Set down only these lines, exactly: the line containing "Open the MF user profile avatar" and all lines through the end of the data below. Omit pictures.
---------------
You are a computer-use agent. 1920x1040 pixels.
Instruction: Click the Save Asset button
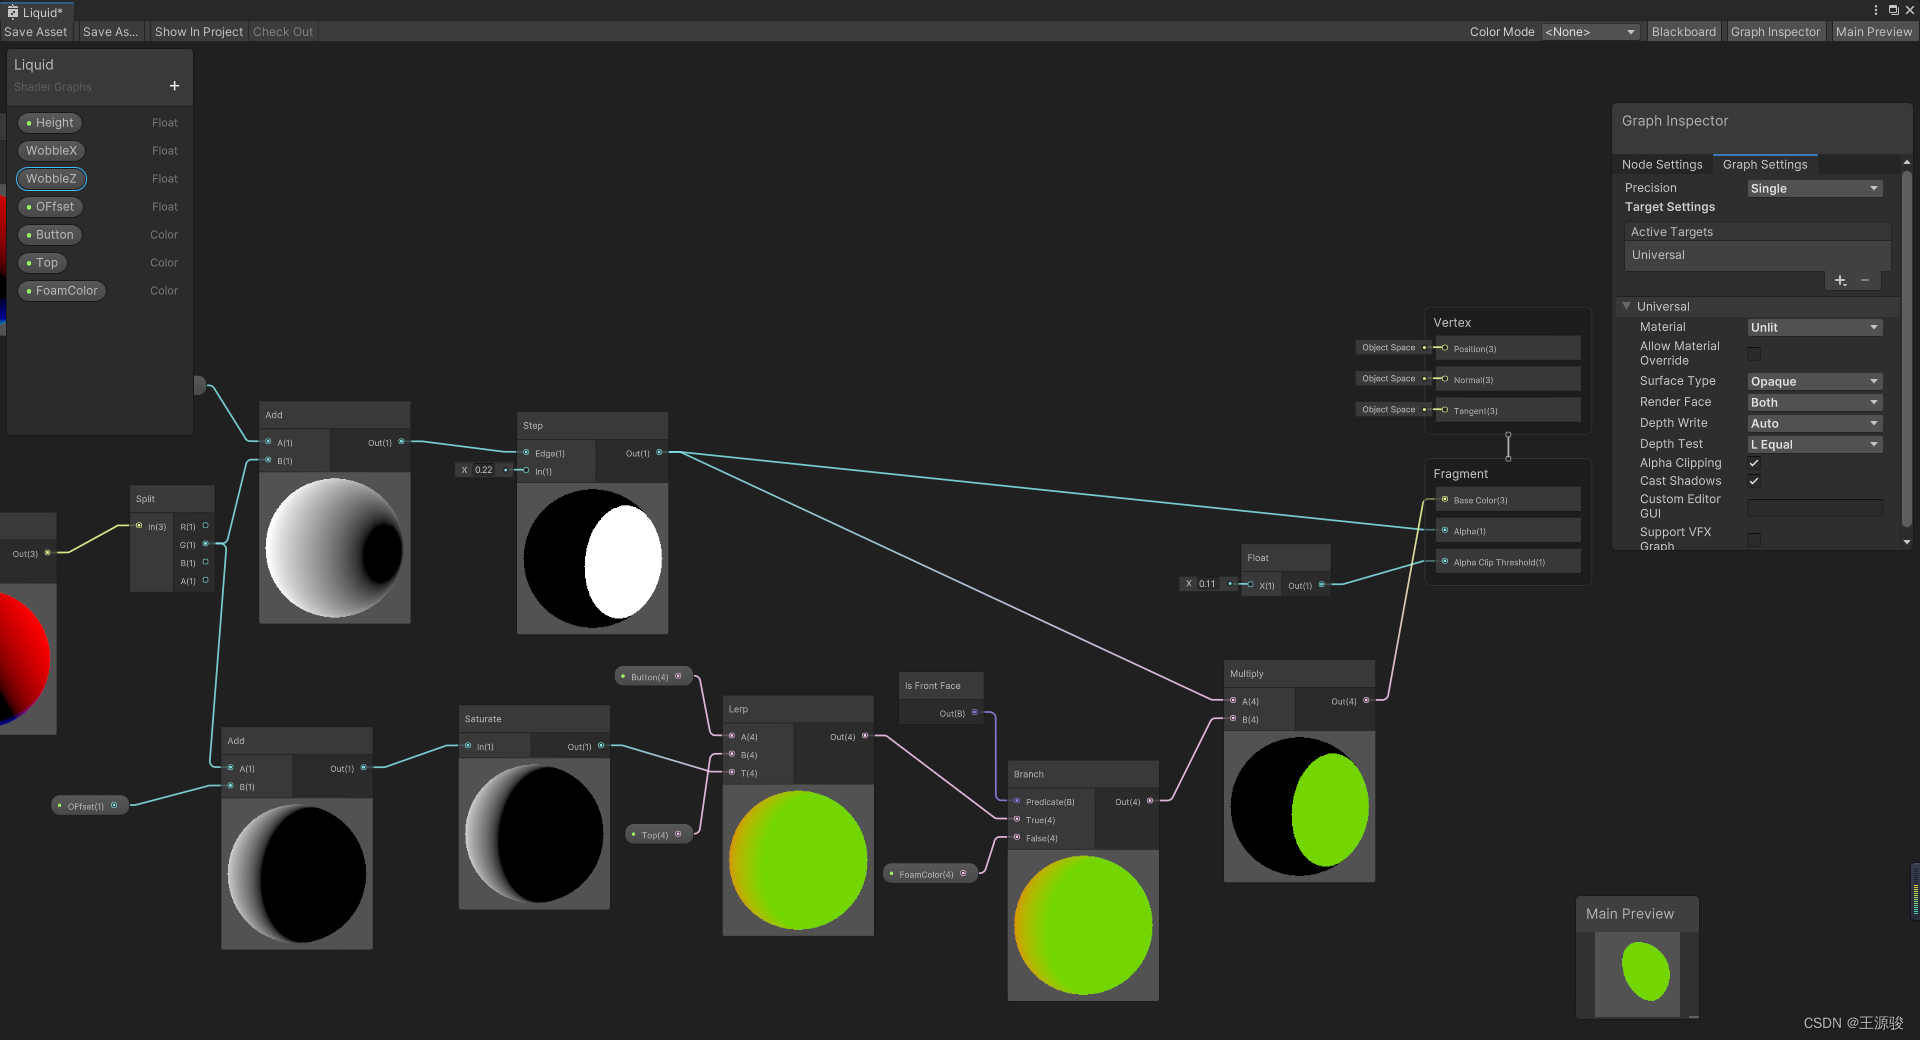coord(36,32)
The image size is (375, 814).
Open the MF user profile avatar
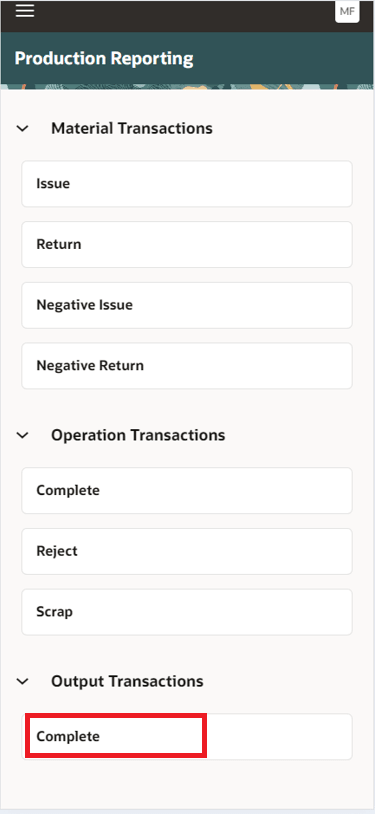(x=347, y=11)
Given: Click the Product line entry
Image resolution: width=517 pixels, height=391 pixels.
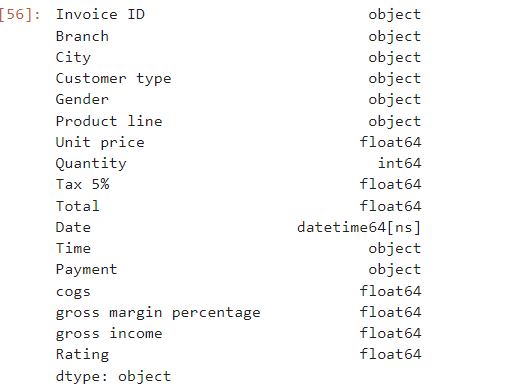Looking at the screenshot, I should click(x=109, y=121).
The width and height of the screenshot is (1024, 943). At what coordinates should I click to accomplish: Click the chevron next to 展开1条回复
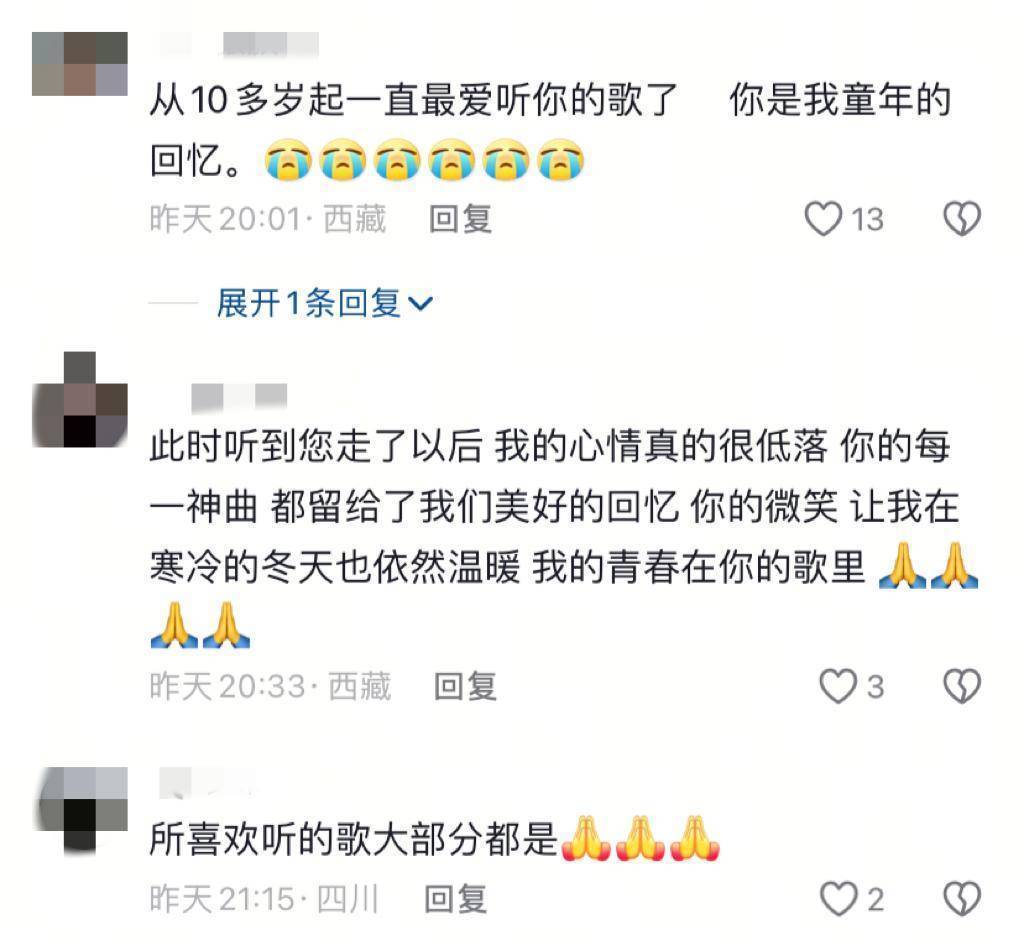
---------------
### Exercise output
Open the MF user profile avatar
(x=347, y=11)
Given: Click the Product line entry
Image resolution: width=517 pixels, height=391 pixels.
Looking at the screenshot, I should click(x=109, y=121).
The width and height of the screenshot is (1024, 943). At what coordinates should I click to accomplish: Click the chevron next to 展开1条回复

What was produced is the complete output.